Penetration Testing
Cyber security
Have the weaknesses in your information system, application, or network identified. Stay one step ahead of potential intruders.
Penetration testing, often referred to as pentesting is the process of testing information systems, applications or networks to identify and exploit security weaknesses. This type of testing is conducted from the perspective of a potential attacker who attempts to penetrate the system or application to gain unauthorized access or exploit data.
Our testing is based on methodologies such as OSSTMM and OWASP.
Penetration tests can be categorized into two main types based on their intent: internal and external.
Internal Infrastructure
Identification
The first phase of penetration testing involves identifying targets, the environment, and searching for vulnerabilities. We test security weaknesses related to software bugs, configuration, and service design.
Attempts to breach the system
The next phase focuses on attempts to breach the identified systems and services and escalate privileges. We use various methods, including password attacks and other exploits.
Domain compromise
Finally, we test for an attempt to compromise the company’s domain, where we try to escalate privileges to the level of domain administrator using various attacker techniques.
External Infrastructure
An external test simulates an anonymous attacker’s attempt to penetrate the company’s network from the internet.

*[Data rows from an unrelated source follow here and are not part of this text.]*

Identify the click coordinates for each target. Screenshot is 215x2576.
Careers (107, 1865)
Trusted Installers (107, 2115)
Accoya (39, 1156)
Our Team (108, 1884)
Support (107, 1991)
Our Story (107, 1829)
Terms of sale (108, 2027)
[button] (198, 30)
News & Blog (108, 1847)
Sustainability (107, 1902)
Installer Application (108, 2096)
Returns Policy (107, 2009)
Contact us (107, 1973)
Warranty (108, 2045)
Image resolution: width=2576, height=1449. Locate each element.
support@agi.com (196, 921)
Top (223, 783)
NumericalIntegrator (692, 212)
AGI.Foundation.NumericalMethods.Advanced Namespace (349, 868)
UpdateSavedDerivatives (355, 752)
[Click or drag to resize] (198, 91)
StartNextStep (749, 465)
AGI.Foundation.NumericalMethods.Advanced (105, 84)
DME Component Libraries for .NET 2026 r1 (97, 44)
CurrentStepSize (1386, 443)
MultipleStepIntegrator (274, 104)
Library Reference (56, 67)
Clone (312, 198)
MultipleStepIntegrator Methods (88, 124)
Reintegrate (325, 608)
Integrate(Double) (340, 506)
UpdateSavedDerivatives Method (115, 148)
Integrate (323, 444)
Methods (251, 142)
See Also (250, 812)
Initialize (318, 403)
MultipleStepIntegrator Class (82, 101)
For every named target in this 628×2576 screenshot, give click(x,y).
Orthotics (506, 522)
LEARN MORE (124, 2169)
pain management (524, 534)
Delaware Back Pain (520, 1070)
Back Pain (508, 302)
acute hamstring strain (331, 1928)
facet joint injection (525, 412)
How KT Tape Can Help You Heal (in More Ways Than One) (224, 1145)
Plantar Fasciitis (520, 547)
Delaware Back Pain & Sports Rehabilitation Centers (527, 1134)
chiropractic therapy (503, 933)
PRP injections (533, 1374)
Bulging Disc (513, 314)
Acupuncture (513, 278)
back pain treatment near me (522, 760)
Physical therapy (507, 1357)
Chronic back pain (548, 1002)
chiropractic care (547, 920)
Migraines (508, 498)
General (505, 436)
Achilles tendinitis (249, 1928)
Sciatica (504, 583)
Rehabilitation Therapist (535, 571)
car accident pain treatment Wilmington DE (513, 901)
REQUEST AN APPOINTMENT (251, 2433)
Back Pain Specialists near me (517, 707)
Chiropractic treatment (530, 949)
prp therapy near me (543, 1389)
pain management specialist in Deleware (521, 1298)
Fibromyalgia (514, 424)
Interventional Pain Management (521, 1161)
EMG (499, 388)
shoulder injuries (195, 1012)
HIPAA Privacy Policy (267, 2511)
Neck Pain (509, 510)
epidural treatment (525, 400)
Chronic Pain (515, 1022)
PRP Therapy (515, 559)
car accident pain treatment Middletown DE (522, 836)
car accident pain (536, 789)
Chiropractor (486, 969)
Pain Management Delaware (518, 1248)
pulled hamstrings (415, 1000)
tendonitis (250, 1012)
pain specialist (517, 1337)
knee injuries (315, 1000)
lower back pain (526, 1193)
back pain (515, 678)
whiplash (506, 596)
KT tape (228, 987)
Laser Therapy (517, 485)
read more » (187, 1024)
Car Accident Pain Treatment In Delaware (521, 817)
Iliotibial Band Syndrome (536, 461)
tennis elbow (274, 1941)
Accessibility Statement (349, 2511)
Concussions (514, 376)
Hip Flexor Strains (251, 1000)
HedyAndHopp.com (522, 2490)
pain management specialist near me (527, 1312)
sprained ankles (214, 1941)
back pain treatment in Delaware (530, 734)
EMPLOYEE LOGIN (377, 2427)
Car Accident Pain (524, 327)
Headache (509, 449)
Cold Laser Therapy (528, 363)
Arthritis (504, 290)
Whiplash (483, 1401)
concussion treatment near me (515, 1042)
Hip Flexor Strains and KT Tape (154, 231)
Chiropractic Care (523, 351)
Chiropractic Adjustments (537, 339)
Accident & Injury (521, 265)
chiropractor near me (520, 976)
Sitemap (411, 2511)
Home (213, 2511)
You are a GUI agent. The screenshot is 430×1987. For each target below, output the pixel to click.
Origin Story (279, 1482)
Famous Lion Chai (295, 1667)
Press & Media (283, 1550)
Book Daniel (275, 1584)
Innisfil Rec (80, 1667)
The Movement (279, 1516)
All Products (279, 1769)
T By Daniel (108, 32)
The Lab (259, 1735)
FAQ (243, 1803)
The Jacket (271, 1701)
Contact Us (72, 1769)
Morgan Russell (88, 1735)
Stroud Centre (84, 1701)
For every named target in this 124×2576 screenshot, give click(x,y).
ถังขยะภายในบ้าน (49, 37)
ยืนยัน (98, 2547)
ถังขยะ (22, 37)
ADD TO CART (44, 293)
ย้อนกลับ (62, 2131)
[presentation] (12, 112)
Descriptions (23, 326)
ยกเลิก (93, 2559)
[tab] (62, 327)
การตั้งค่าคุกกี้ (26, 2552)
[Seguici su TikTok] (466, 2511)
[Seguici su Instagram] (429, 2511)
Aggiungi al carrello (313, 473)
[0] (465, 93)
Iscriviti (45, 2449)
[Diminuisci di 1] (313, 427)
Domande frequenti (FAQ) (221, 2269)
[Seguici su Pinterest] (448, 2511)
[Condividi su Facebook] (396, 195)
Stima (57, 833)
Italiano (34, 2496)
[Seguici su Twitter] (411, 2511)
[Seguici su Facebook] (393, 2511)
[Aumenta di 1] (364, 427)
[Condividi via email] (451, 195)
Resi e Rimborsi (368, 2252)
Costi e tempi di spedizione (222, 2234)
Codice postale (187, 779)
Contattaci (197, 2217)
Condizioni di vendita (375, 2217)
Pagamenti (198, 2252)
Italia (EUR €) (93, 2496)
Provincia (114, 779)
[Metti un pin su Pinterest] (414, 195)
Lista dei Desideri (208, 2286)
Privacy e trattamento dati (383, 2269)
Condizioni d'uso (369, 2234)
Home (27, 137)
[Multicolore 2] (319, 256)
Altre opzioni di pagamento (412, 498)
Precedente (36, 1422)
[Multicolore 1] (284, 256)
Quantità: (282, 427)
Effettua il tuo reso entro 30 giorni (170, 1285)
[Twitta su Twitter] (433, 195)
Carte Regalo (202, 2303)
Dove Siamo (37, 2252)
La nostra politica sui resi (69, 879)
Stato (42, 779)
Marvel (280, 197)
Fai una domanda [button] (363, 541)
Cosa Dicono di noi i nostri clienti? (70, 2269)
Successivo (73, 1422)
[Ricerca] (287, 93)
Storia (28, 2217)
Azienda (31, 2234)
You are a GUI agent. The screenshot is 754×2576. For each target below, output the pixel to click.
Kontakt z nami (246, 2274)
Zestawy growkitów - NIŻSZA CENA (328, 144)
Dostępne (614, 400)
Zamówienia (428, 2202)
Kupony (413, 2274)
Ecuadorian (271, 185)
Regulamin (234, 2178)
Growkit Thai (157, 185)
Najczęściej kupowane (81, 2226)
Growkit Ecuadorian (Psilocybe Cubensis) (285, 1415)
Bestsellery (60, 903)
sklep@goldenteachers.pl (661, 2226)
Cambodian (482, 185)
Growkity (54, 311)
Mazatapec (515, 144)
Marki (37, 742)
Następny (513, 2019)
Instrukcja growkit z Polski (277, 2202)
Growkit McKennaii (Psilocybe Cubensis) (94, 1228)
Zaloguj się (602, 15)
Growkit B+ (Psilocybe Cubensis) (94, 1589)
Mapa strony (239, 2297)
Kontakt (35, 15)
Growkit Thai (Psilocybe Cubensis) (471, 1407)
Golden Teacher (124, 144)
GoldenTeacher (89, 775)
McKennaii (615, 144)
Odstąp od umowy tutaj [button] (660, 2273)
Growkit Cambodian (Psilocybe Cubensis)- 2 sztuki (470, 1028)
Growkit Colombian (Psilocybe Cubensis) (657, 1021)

The goal is to bypass security measures, exploit vulnerabilities, and gain unauthorized access to the network or cause service unavailability. Typical targets of external tests include DMZ, email servers, DNS servers, web servers, and web applications.
Scanning open ports
The first phase involves scanning open ports and running services, identifying the operating system and software versions, using both system tools and automated scanners.
Vulnerability identification
Based on the gathered information and scans, the next phase identifies vulnerabilities and attempts to exploit them, utilizing commercial vulnerability scanners and proprietary tools.
Gaining access and control of the target
The final phase aims to achieve access and control of the target, potentially leveraging compromised devices for further attacks on other systems within the network.
Conclusion of internal and external penetration tests
After each penetration test, there is an important documentation phase where all steps of the testing process are carefully documented. This document includes a detailed description of all identified vulnerabilities and their evaluation according to the CVSS classification, allowing the organization to accurately assess their severity and prioritize subsequent steps within the system’s security framework.